The political posturing is aimed at the February 13 French Polynesia Assembly elections to be held for 37 Windward Island seats representing the islands of Tahiti and Moorea. The 20 remaining seats representing the rest of French Polynesia are not involved.

"I’m launching a message to all these (center) political parties, telling them that it’s not worth while for each one to present its side, but that it would be better to unite and present a joint list (of candidates) that is coherent," Sylvain said. Trying to divide and conquer is the game played by the two big parties, he said, referring to Flosse’s party and Temaru’s coalition.

So far, however, Sylvain’s new party has not convinced the center parties to join his proposed federation. Nicole Bouteau, leader of a pro-autonomy party, rejected the offer and Schyle has yet to answer Sylvain’s message. Both Bouteau and Schyle helped Temaru form a coalition government with a one-vote majority in the French Polynesia Assembly last June.

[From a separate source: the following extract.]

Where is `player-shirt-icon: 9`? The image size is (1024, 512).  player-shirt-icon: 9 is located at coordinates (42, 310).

But Flosse forced a vote of no confidence, toppling the Temaru government and returning as government president last October.

The only center party that has expressed any interest in Sylvain’s effort is that of Antonio Perez, another former member of Schyle’s party. But Perez has proposed that Sylvain’s party join his party.

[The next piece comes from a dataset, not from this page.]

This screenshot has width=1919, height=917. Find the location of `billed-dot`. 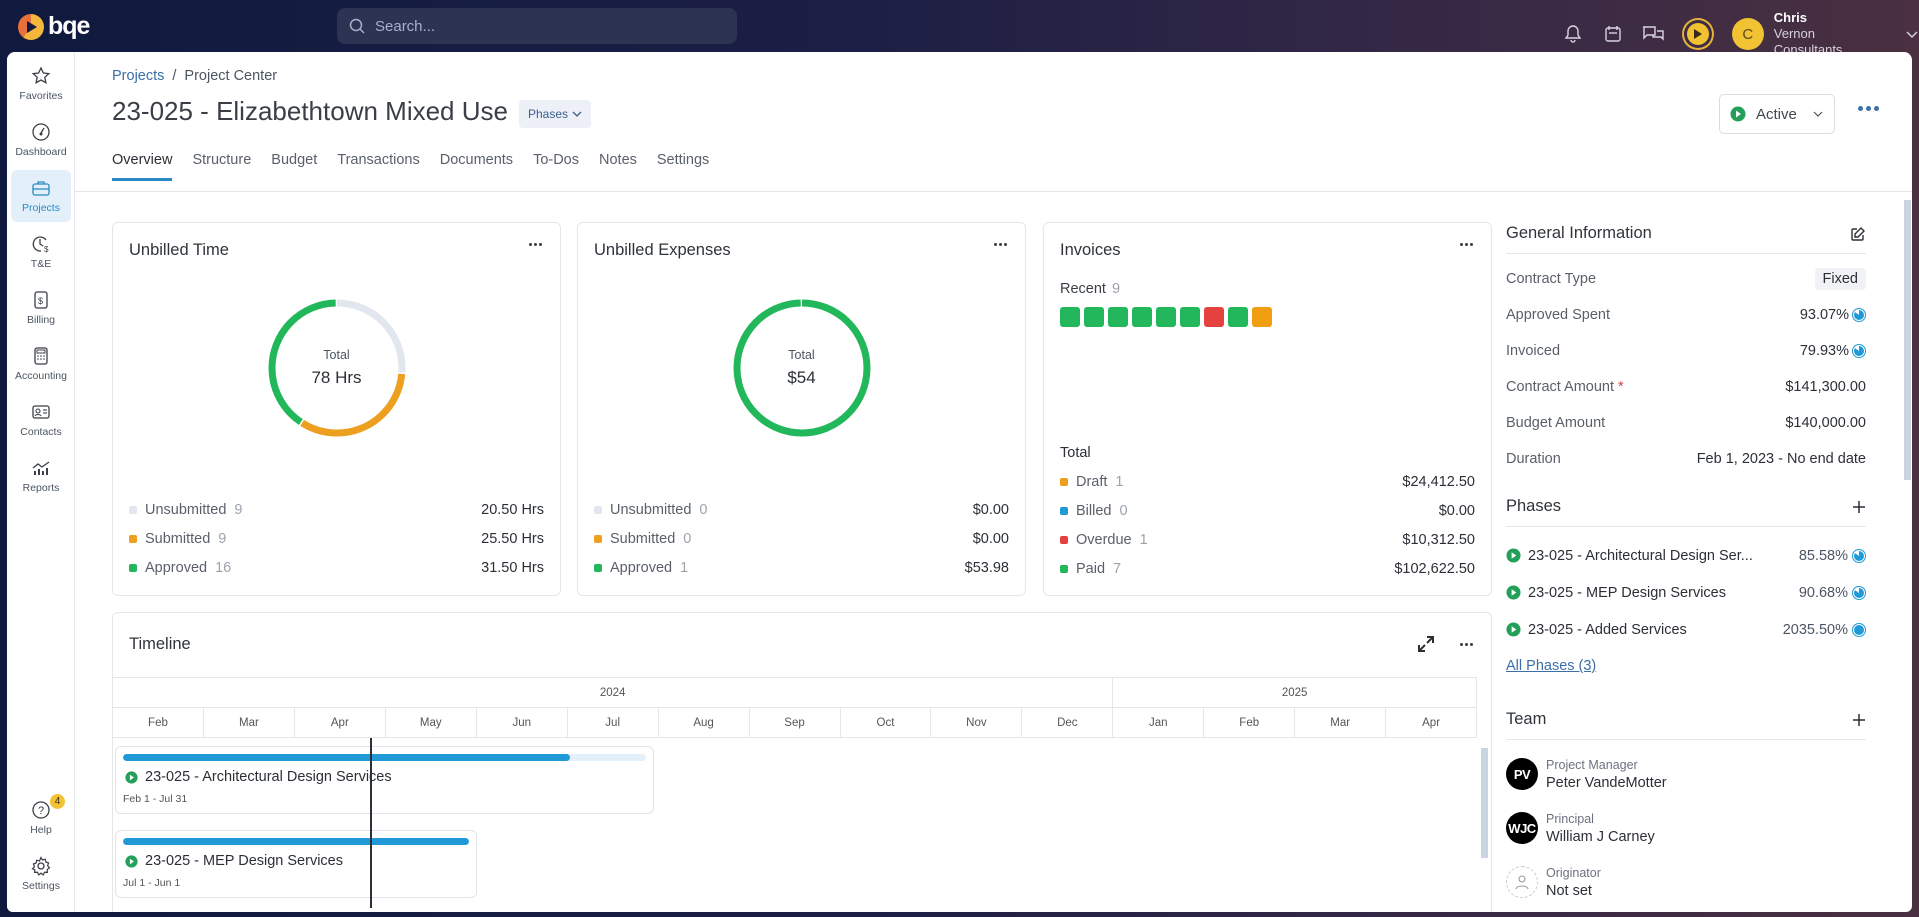

billed-dot is located at coordinates (1064, 510).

Thus, it appears that instead of forming a federation of center parties, Sylvain’s new party may be destined to simply divide Tahiti’s political center up into even smaller pieces.

Sylvain calls the center group the "third way", noting that there are presently five potential lists of "third way" candidates for the February 13 Windward Islands elections. "It’s already divided," he said of the political scene. "Therefore, whether we are divided into five or six, the results will be almost the same. In any case, it’s better for us to exist today," he said.

If Sylvain’s party successfully files a list of candidates for the February 13 election, it will then have to come up with a program that would probably be strongly influenced by the Schyle party that Sylvain helped to form with Boris Léontieff, who disappeared in May 2002 in a small airplane while campaigning in the outer islands. His body was never found.

"I created the (party’s) program with Jean-Pascal Couraud and Boris Léontieff," Sylvain said. "The ideology is the same. We’re defending the same values." Couraud mysteriously disappeared in December 1997 and is believed to be dead, although his body has never been found.